On the difference between the U.S. and European style of filmmaking, Lachman said the size of the production was one major distinction. “I always felt like Hollywood shoots for the editing room. They want to know they have coverage, that the producer can go in or the studio can go in and make choices after you’ve shot the film, whereas in Europe, directors create their own visual language. If you’re Werner Herzog, you shoot differently than Wim Wenders or Fassbinder.
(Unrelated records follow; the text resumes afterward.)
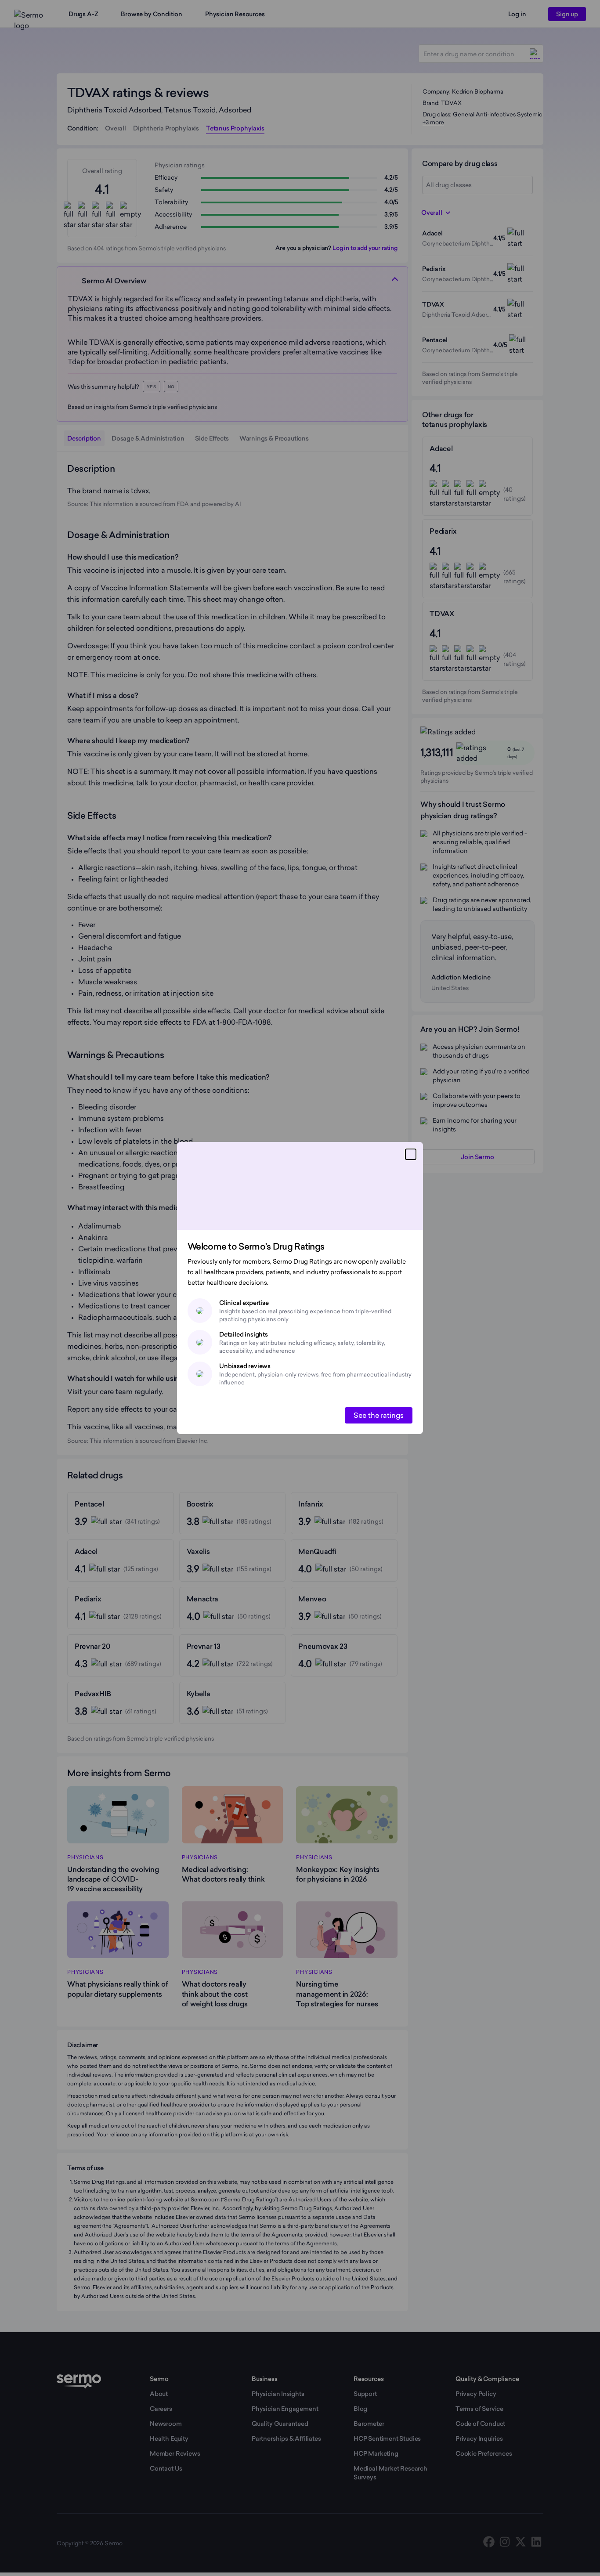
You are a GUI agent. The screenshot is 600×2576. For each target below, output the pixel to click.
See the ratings (379, 1415)
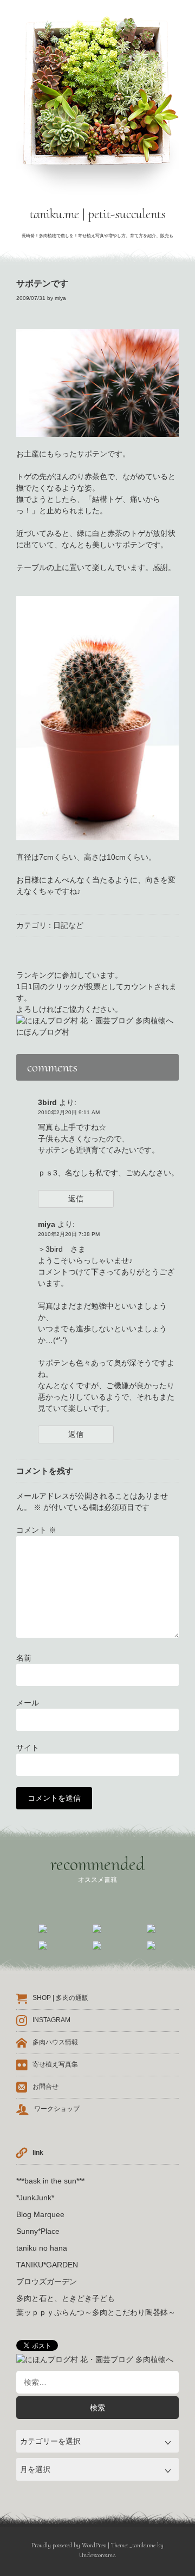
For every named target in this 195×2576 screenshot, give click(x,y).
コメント (36, 1530)
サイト (27, 1747)
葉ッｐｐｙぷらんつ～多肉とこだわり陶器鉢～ (96, 2312)
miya (60, 298)
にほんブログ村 (42, 1032)
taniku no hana (41, 2248)
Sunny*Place (38, 2231)
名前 (23, 1657)
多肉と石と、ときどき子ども (65, 2298)
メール (27, 1702)
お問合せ (45, 2086)
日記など (68, 925)
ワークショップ (57, 2109)
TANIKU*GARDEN (47, 2264)
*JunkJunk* (35, 2197)
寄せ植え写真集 (55, 2064)
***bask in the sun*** (50, 2180)
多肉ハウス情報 (55, 2042)
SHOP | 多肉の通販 (60, 1998)
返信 (75, 1198)
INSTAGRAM (51, 2020)
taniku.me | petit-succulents (98, 214)
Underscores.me (97, 2555)
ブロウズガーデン (46, 2281)
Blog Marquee (40, 2214)
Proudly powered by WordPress (68, 2545)
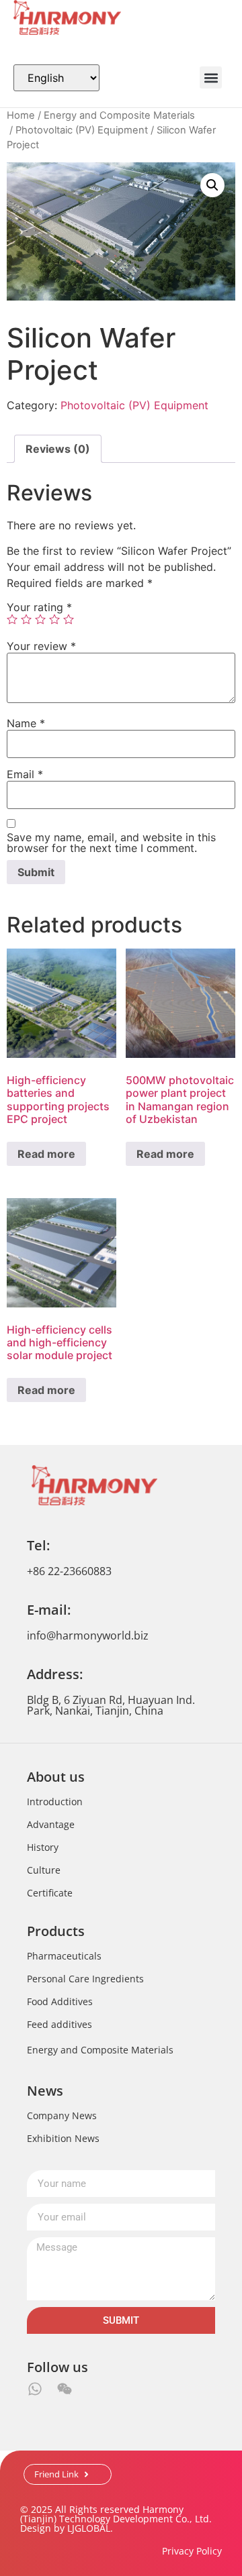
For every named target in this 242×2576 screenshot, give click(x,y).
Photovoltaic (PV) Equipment (81, 130)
“There was, I felt, one, more respect for the cinematographer, that they were seen as equal partners, and two, that they found their own language. In other words, it wasn’t just about coverage. … Now, that’s changed. There are people in America that do that too, but they’re few and far between. If you shoot a Hollywood film you’re expected to have a certain amount of coverage.”
Discussing the changes brought on by digital technology, Lachman said cinematographers had lost some of the control they once enjoyed due to the tools now available to directors.
“There was a certain area that we controlled or had more say in.” Now, it’s easier to “see things on the set or perceive that we see things on the set, so choices can be made, and that can affect the shot.”
The connection between cinematographer and director nevertheless remains vital for a successful collaboration, he added.
“Not all directors are visual, so you have to work with each director in a different way. Probably you’re best off working with the directors that are most visual because even if you don’t agree with them, at least there’s a point of discussion about something. If you just try to do it on your own, a lot of times your ideas and images that you’re trying to execute will never be realized in the editing room. The rhythm of how you shoot the film is so integral to the approach, the style of how you’re shooting the film, that that has to be a common ground to work with, with the director.”
He continued: “When I was younger I would always figure out how something could be done and that was the way I had to do it and I would fight for that. Now as I get older, I find out there’s more than one way to do it and in some ways I welcome if they want to do something totally different because it forces me into a solution that I wouldn’t normally put myself. Probably the best directors you work with are always pushing you into solutions that you wouldn’t normally put yourself in.”
Collaboration, particularly with younger colleagues, and attending festivals like Camerimage remain important not only to Lachman’s own career, but also to his continued appreciation of cinema.
“Working with younger people I learn things that I wouldn’t normally be around. That’s been why I’ve continued to work with younger people, and also their interests. Even why I come to Camerimage with a film or without a film is because the inspiration you have gives me inspiration, or reminds me why I was interested in film in the first place. When you just work in the industry as a business you can forget that because there are so many other things you have to deal with. This is more of a pure form here.”